» **DATASET RECORDS**
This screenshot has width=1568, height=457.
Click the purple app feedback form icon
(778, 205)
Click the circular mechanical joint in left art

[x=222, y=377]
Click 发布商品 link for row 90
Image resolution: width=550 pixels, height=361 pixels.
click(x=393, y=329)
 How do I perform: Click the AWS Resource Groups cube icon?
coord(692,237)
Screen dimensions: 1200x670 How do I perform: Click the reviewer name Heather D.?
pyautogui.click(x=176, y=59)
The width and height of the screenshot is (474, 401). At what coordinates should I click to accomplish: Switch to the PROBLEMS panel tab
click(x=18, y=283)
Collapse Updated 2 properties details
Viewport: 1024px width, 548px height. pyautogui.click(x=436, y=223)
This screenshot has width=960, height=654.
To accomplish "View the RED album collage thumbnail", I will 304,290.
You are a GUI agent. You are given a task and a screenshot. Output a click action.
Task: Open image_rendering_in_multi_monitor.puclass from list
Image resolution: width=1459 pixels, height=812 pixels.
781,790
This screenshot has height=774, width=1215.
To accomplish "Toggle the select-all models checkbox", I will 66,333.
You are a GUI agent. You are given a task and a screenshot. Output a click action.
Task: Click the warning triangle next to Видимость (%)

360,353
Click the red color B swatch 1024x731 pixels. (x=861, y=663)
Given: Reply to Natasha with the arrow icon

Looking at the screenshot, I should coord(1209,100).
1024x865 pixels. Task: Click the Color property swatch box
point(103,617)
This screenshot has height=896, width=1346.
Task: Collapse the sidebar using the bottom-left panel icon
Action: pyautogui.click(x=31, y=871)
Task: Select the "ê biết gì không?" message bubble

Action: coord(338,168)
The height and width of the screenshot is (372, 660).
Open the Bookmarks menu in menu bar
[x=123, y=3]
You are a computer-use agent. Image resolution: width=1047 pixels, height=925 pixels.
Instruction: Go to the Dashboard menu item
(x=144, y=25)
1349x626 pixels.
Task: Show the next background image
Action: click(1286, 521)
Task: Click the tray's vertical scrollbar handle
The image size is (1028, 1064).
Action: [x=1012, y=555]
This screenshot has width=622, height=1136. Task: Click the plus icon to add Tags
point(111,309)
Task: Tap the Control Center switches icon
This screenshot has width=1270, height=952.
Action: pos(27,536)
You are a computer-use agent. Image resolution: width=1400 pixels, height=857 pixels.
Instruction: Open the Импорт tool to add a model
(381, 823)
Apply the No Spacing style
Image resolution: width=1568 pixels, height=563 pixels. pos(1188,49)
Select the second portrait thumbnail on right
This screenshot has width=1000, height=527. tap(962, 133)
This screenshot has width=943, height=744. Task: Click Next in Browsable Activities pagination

» **DO THIS**
Rewrite all the entries above, switching "computer-use agent" to "desktop automation agent" wherever it appears and leaving everything else as it is.

» **RESULT BELOW**
This screenshot has width=1568, height=457.
Click the purple app feedback form icon
(778, 205)
Click the circular mechanical joint in left art

[x=222, y=377]
Click 发布商品 link for row 90
Image resolution: width=550 pixels, height=361 pixels.
click(x=393, y=329)
 How do I perform: Click the AWS Resource Groups cube icon?
coord(692,237)
Screen dimensions: 1200x670 How do I perform: Click the reviewer name Heather D.?
pyautogui.click(x=176, y=59)
The width and height of the screenshot is (474, 401). At what coordinates should I click to accomplish: Switch to the PROBLEMS panel tab
click(x=18, y=283)
Collapse Updated 2 properties details
Viewport: 1024px width, 548px height. pyautogui.click(x=436, y=223)
This screenshot has width=960, height=654.
To accomplish "View the RED album collage thumbnail", I will 304,290.
You are a GUI agent. You are given a task and a screenshot. Output a click action.
Task: Open image_rendering_in_multi_monitor.puclass from list
Image resolution: width=1459 pixels, height=812 pixels.
781,790
This screenshot has height=774, width=1215.
To accomplish "Toggle the select-all models checkbox", I will 66,333.
You are a GUI agent. You are given a task and a screenshot. Output a click action.
Task: Click the warning triangle next to Видимость (%)

360,353
Click the red color B swatch 1024x731 pixels. (x=861, y=663)
Given: Reply to Natasha with the arrow icon

Looking at the screenshot, I should coord(1209,100).
1024x865 pixels. Task: Click the Color property swatch box
point(103,617)
This screenshot has height=896, width=1346.
Task: Collapse the sidebar using the bottom-left panel icon
Action: pyautogui.click(x=31, y=871)
Task: Select the "ê biết gì không?" message bubble

Action: coord(338,168)
The height and width of the screenshot is (372, 660).
Open the Bookmarks menu in menu bar
[x=123, y=3]
You are a desktop automation agent. Image resolution: width=1047 pixels, height=925 pixels.
Instruction: Go to the Dashboard menu item
(x=144, y=25)
1349x626 pixels.
Task: Show the next background image
Action: click(1286, 521)
Task: Click the tray's vertical scrollbar handle
The image size is (1028, 1064).
Action: [x=1012, y=555]
This screenshot has width=622, height=1136. Task: Click the plus icon to add Tags
point(111,309)
Task: Tap the Control Center switches icon
This screenshot has width=1270, height=952.
Action: pos(27,536)
You are a desktop automation agent. Image resolution: width=1400 pixels, height=857 pixels.
Instruction: Open the Импорт tool to add a model
(381, 823)
Apply the No Spacing style
Image resolution: width=1568 pixels, height=563 pixels. pos(1188,49)
Select the second portrait thumbnail on right
This screenshot has width=1000, height=527. tap(962, 133)
This screenshot has width=943, height=744. Task: Click Next in Browsable Activities pagination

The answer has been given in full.